This title is crazy but bear with me. I grew up in a household watching my mother be physically abused by my father. My earliest memories of seeing physical abuse was 3 years old. Growing up, the abuse was always minimized and almost treated like something normal. My father would say things like “every family fights” or “every family has problems”. Hearing things like this from my parents made it sound to younger me like all families fight like this or have explosive blowups, so as a child I couldn’t really understand the magnitude of domestic violence. I thought my life was normal even if it didn’t all fully sit right with my spirit. As I got older, I started to realize how not okay domestic violence is. Everyday, more and more I realize how abnormal my childhood was. My parents always portrayed my life as normal and so I thought my life was like everyone else’s and I’m now starting to see that that’s not the case. With this, I still struggle to grasp the severity of domestic violence. Because it was so normalized, I can’t really grasp how bad it was. It doesn’t help that my extended family also treats it with a lack of care. People in my extended family still treat my father the same even with knowledge of his behavior. They don’t really take the matter seriously or like something that is a danger. My father doesn’t receive any repercussions on his behavior and he is still respected by people in the family.

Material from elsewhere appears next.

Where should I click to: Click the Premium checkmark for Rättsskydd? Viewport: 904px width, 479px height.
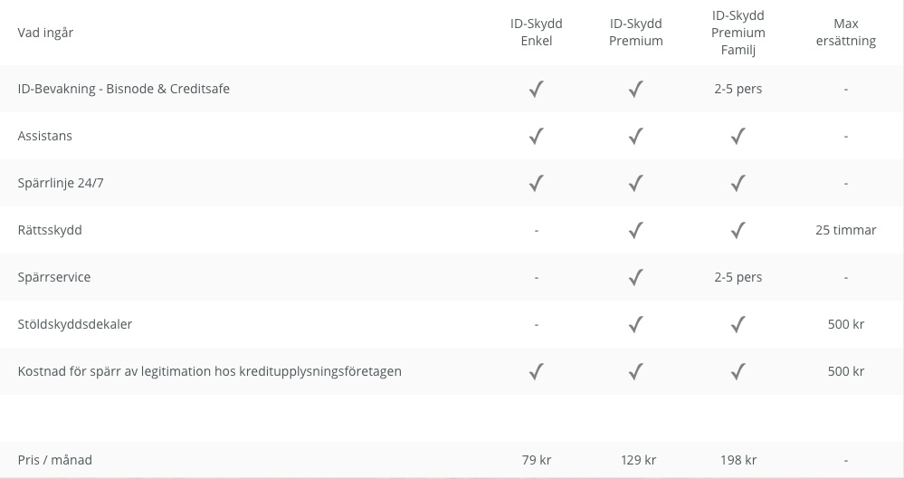[636, 230]
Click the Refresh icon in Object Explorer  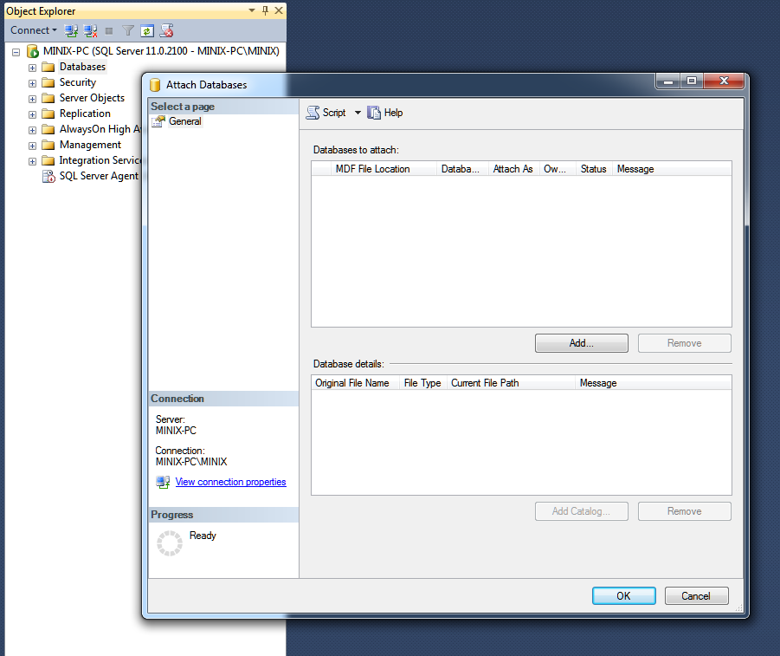tap(147, 30)
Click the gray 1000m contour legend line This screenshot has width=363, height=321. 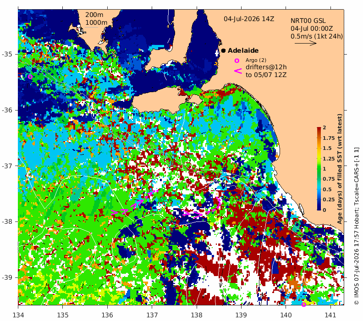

When I see cases of domestic violence in things like celebrity or sports news, I can understand that it’s bad but I’m somewhat desensitized to it. I can watch a video of domestic violence and it not evoke an emotional reaction out of me. I’m just kind of neutral.
So my question is, as a “normal” person, how bad is domestic violence, especially domestic violence in a family home? How severe of an issue would you consider domestic violence to be?
If you rate the severity of domestic violence out of 10, what would it be?